18. The 2024–2026 frontier
- Muon (Jordan et al 2024) — half-memory Adam alternative; rapidly adopted in 2025 LLM pretraining.
- SOAP (Vyas et al 2024) — Shampoo + Adam, combines best of both.
- Schedule-Free SGD (Defazio et al 2024) — adaptive without LR schedule; emerging.
- Distributed Shampoo — scaled Shampoo for multi-trillion parameter.
- JAX-based optimization stacks — Optax (Google) is the cleanest API.
- Gurobi 11 (2024) — significant MIP speedup (~30% over v10).
- HiGHS 1.7 — open-source MIP catching up to commercial.
- CP-SAT (OR-Tools) — won MiniZinc Challenge every year 2018–2024.
- End-to-end differentiable convex layers (cvxpylayers, Agrawal-Amos-Barratt-Boyd 2019) — embed CVXPY problem inside a neural network.

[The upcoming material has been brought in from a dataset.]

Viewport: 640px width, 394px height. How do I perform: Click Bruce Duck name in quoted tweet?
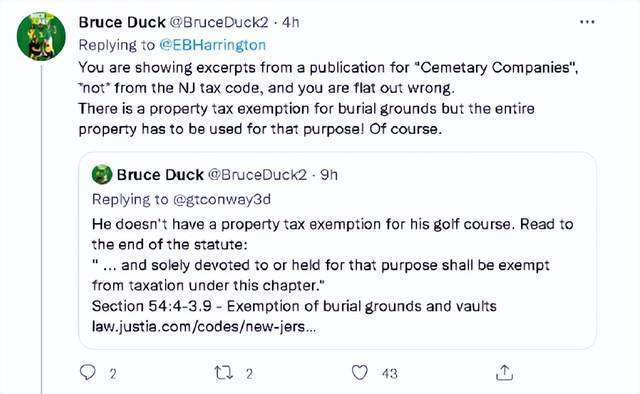(x=160, y=175)
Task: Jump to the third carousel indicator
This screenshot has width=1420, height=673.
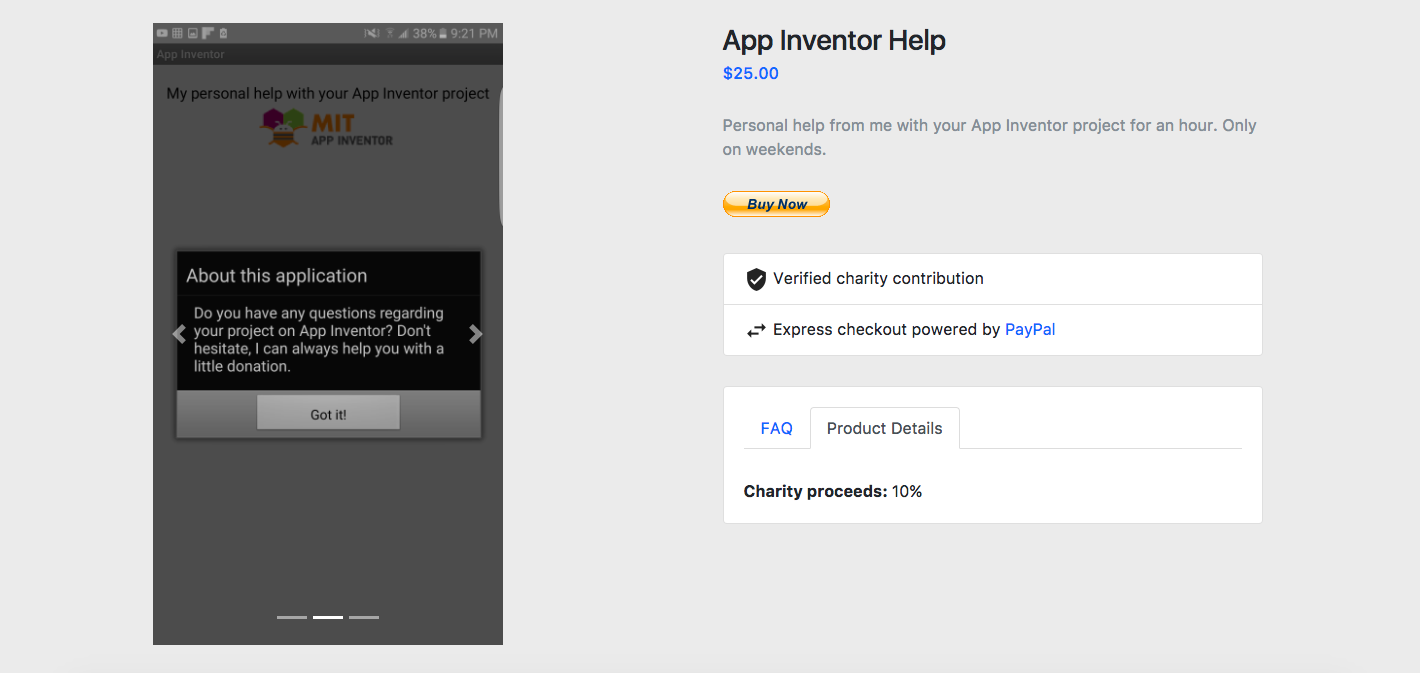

- NPB / Neural ODE optimizers — back-prop through ODE solvers.
- Implicit gradients / OptNet (Amos-Kolter 2017) — differentiate through QP solutions.
Adjacent
- Linear algebra — linear-algebra-essentials for the matrix operations underlying every method.

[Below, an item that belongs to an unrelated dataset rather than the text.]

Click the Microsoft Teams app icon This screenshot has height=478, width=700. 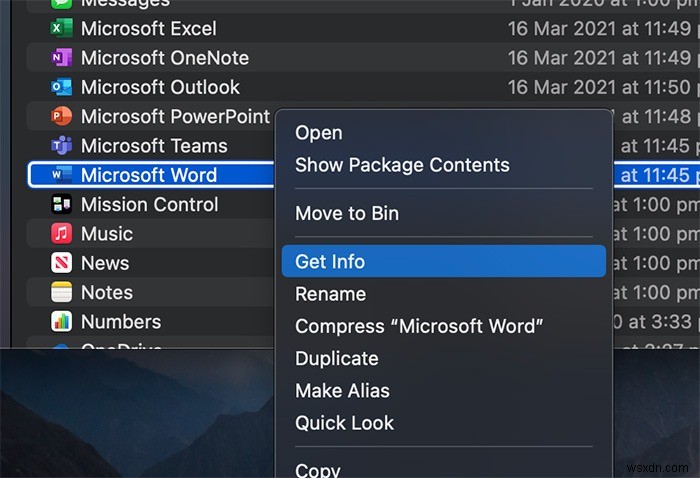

- Numerical linear algebra — numerical-linear-algebra for QR / LU / Cholesky / preconditioned-CG used by interior-point.
- Eigenvalue / SVD — eigenvalue-problems, svd-pca-spectral for Hessian + preconditioner spectra.

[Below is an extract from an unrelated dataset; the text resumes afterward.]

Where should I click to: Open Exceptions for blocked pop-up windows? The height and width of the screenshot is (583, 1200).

- Convex optimization theory — convex-optimization for the duality + KKT + interior-point story.
- Gradient descent — gradient-descent-variants for the full deep-learning optimizer survey.
- Combinatorial — combinatorial-optimization for MIP, TSP, scheduling.
- Riemannian — riemannian-optimization for manifold-constrained.
- Reinforcement learning — reinforcement-learning-theory for policy gradient, value methods, RLHF.
- Variational inference — variational-inference for ELBO maximization (a non-convex optimization in disguise).
- Optimization algorithm taxonomy — optimization-algorithm-taxonomy for the full method catalog.
- GPU programming — cuda-triton-gpu-programming for kernel-level acceleration of SGD/Adam.
- Distributed training — fine-tuning-rlhf for ZeRO, FSDP, RLHF.
- Engineering control — mpc-control for MPC’s quadratic-program at the core.
When to pick what
The fastest narrowing: convex + small/medium → interior-point or L-BFGS; convex + huge → SGD or proximal-FISTA; non-convex deep learning → AdamW (or try Muon/SOAP); black-box expensive → Bayesian opt or evolutionary; discrete decisions → MIP solver (Gurobi/HiGHS) or CP-SAT; multi-objective → NSGA-II or qEHVI; sequential decision → PPO / SAC / iLQR; manifold-constrained → Pymanopt / GeoOpt. The single biggest mistake is applying SGD-class methods to problems where exact methods exist — if your problem is an LP, use a simplex solver; if it’s convex, prove it convex and use interior-point or proximal methods. SGD/Adam earn their keep on non-convex deep-learning loss surfaces where exact methods don’t apply.